Phenotypic characteristics and flavonoid content of male (Epimedium sagittatum) and female (Epimedium leptorrhizum) parents. (a) Male and female parent plant leaves, (b) flowers of the hybrid offspring parent. There were significant differences in leaf length (c), leaf area (d), Epimedin C content (e) and total flavonoid content (f) between the parents

GBS library sequencing and SNP discovery

GBS sequencing provided 1,404,295,474 150 bp paired end reads and 186,913,974,238 bp clean reads (Supplementary Table S4). For the male and female parents, 106,416,658 (40.65% guanine-cytosine (GC) content with a Q30 of 94.75%) and 100,046,576 (40.65% guanine-cytosine (GC) content with a Q30 of 94.75%) reads were both aligned to the E. sagittatum genome, respectively. The F1 population had an average of 10,989,287 clean reads, with a range of 6,179,886 to 33,063,778. In addition, the average GC content of the 109 descendant sequences was 41.15%, and the Q30 score was 94.77% (Supplementary Table S4). In these reads, a total of 46,594 SNPs were obtained after comparison with the reference genome and filtering of SNPs. Given that the two parents were cross-pollinator lineages, 14,115 SNP markers from genotypes lm×ll (13,749), hk×hk (310), and ef×eg, (56) were employed to generate the HDGM (Supplementary Table S5).

Developing an HDGM based on the E. sagittatum reference genome

According to their location on the Epimedium sagittatum reference genome, 14,115 SNP markers were successfully allocated to six linkage groups (LGs). The paternal map comprised 5,269 markers distributed among six LGs, with an overall genetic length of 3246.91 cM and a mean marker gap distance of 0.84 cM. LG had a mean length of 541.15 cM, varying between 457.27 cM (LG2) and 785.62 cM (LG5) (Supplementary Table S6 and Fig. S2). On the maternal map, 392 markers were positioned in six LGs, with an overall genetic length of 985.82 cM and LG length varying from 131.02 cM (LG2) to 190.69 cM (LG4) (Supplementary Table S7 and Fig. S3). The consensus HDGM, which was generated by 5,271 SNPs, had a length of 2,366.07 cM and an average intermarker distance of 0.612 cM (Table 1; Fig. 2). The results showed that the most saturated chromosome was LG2, which contained 1,379 SNPs covering 317.03 cM with a mean intermarker distance of 0.23 cM. The longest LG5 included 442 markers, a total length of 555.66 cM, and an average gap of 1.30 cM, while the smallest LG6 had 365 markers, an overall distance of 369.142 cM, and a mean gap of 1.00 cM. The less than five cM gaps of a single LG ranged from 97.28% (LG5) to 99.69% (LG3). The longest gap in the consensus HDGM was 130.98 cM, which was present on LG5 (Table 1; Fig. 2).

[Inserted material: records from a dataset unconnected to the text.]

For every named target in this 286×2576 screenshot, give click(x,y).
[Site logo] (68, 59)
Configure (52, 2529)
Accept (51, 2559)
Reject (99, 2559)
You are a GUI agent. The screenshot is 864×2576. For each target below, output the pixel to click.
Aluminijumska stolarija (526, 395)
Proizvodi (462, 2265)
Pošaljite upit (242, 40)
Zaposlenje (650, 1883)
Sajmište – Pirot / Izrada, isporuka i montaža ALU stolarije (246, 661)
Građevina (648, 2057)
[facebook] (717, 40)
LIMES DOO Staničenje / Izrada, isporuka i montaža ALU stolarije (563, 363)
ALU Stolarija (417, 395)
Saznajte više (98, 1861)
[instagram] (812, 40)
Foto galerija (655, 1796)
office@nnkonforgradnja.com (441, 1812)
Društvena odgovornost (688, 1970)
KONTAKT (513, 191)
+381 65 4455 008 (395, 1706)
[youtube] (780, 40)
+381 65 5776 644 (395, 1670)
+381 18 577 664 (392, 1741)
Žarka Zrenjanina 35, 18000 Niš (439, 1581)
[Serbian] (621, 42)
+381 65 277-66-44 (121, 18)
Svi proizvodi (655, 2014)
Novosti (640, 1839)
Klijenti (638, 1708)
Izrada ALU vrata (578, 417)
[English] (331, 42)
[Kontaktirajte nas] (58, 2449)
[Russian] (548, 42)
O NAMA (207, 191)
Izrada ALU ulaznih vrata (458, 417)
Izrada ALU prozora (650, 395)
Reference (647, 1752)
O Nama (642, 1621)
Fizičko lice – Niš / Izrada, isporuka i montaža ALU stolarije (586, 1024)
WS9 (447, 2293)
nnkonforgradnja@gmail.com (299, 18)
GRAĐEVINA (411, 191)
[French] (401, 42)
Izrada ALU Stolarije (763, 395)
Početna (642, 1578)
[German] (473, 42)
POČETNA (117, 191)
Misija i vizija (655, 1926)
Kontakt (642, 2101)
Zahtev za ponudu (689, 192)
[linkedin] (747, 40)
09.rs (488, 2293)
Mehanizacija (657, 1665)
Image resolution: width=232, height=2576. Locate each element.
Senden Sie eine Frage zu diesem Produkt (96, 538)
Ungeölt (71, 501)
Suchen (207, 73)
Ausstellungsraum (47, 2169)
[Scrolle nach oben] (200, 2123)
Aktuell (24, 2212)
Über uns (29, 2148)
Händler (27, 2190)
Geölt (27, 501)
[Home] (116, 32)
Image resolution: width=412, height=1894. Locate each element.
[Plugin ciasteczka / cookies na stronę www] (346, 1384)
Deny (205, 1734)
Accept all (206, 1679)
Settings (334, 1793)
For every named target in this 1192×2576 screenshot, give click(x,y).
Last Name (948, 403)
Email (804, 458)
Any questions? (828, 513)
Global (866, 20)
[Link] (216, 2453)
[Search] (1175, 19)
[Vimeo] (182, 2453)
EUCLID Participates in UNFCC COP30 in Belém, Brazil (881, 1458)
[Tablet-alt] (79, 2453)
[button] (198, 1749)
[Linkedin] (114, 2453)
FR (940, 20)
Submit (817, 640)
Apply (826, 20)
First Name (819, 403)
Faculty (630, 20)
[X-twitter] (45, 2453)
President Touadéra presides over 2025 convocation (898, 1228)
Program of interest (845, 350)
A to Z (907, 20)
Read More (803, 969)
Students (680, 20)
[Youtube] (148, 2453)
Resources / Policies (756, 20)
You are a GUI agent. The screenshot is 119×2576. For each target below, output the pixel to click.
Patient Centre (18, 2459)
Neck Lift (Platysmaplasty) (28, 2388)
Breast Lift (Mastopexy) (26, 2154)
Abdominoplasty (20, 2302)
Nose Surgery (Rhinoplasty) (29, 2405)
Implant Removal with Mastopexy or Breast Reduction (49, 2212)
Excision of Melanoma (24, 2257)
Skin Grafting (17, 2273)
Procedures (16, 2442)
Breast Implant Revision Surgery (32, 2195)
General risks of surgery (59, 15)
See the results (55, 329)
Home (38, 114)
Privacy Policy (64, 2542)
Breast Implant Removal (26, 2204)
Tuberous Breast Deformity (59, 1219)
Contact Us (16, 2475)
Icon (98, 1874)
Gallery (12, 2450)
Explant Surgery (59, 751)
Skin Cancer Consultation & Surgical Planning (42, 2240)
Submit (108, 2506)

Table 1 Description of the basic characteristics of the 6 linkage groups
Fig. 2
figure 2

Genetic map of Epimedium based on 5,271 SNPs. The marker distribution is shown by the black bars on each linkage group

HDGM quality assessment

To assure the quality of genotyping, an integrity evaluation of SNPs was performed among individuals of the mapping population with an average of 95.97% (Supplementary Fig. S4). The SNP marker was anchored to the reference genome of E. sagittatum to examine the collinearity between the HDGM and physical location. The results showed that the genetic arrangements of most markers were in the order of the physical map of the E. sagittatum genome, with the exceptions of LG1 and 2, which showed a minor departure in the collinearity test (Supplementary Fig. S5). Haplotype mapping was performed for the 109 F1 individuals and the parents using 5,271 SNPs to locate genotyping errors and double recombination. There was no crossover among the six linkage groups, and each individual recombination event was shown to be clear in the haplotype map (Supplementary Fig. S6). The highly purified interspecific F1 population, according to the above results, was appropriate for HDGM development and analysis.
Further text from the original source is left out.